Member of the Kansas House of Representatives from the 3rd district
- In office January 10, 2011 – January 14, 2013
- Preceded by: Julie Menghini
- Succeeded by: Julie Menghini

Personal details
- Born: August 6, 1954 (age 71)
- Party: Republican
- Spouse: Denise Calloway
- Education: Greenville Technical College Pittsburg State University

= Terry Calloway =

American politician (born 1954)

Terry Calloway (born August 6, 1954) is former a Republican member of the Kansas House of Representatives, representing the 3rd district (Pittsburg) from 2011 to 2013. Calloway was first elected to office in 2010, where he defeated the incumbent Julie Menghini.

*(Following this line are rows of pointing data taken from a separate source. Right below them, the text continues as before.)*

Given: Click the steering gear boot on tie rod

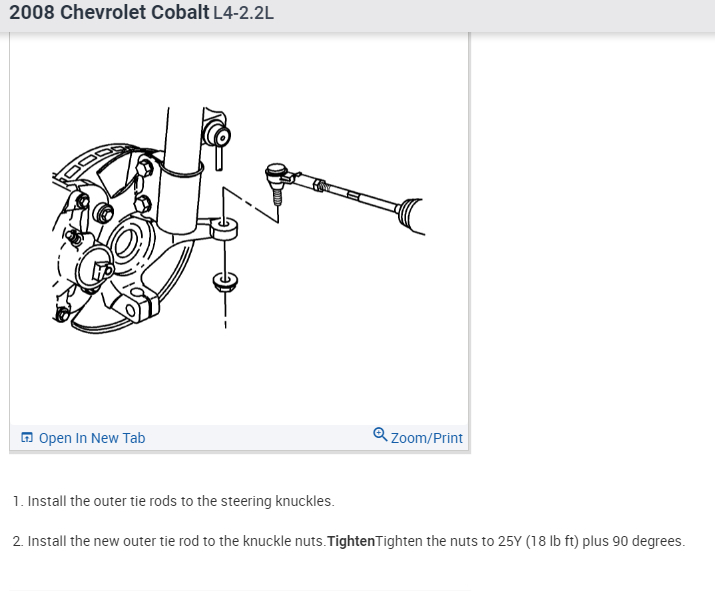Looking at the screenshot, I should (x=410, y=216).
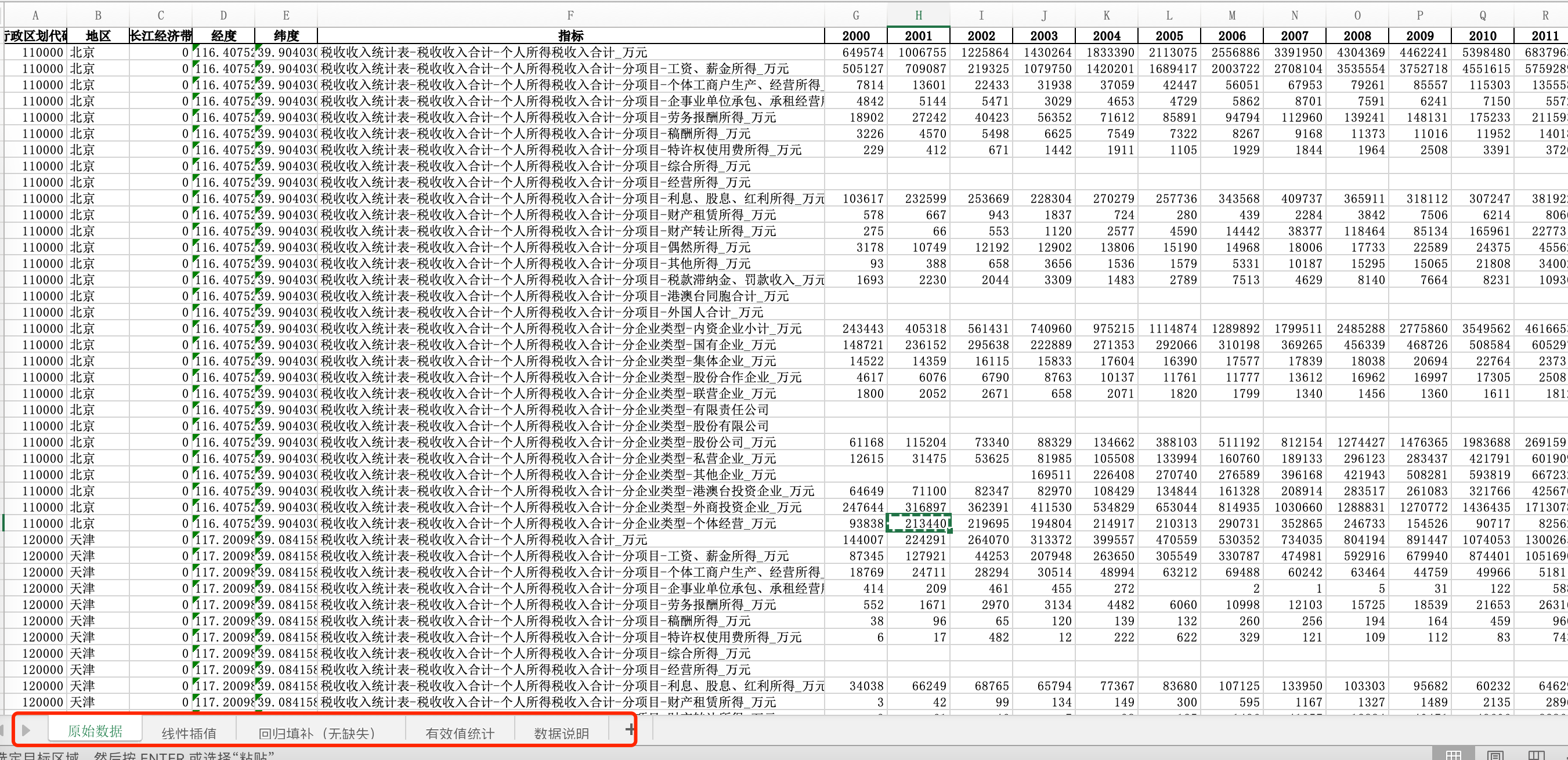This screenshot has height=760, width=1568.
Task: Open the 线性插值 sheet tab
Action: (189, 733)
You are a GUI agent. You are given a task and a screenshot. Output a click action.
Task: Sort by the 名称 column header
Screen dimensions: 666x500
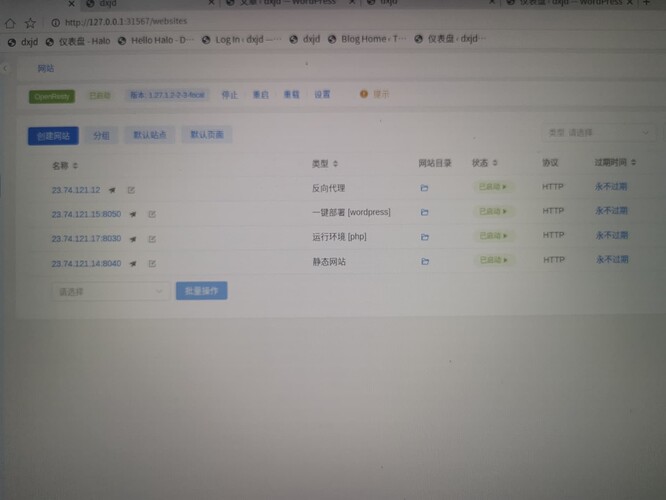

Calloway was raised in Greenville, South Carolina. He attended Greenville Technical College and was a draftsman working in mechanical engineering related fields. He later moved to Pittsburg, Kansas and attended Pittsburg State University earning a bachelor's degree in computer science in 1988. That year he established Data Technique, a computer software and consulting firm. He is a Baptist.

Calloway is anti-abortion, and has been a co-sponsor of bills to limit late-term abortions, including the intact dilation and extraction procedure. He is a member of the American Majority.

On June 11, 2012, Calloway announced he would withdraw from the 2012 election.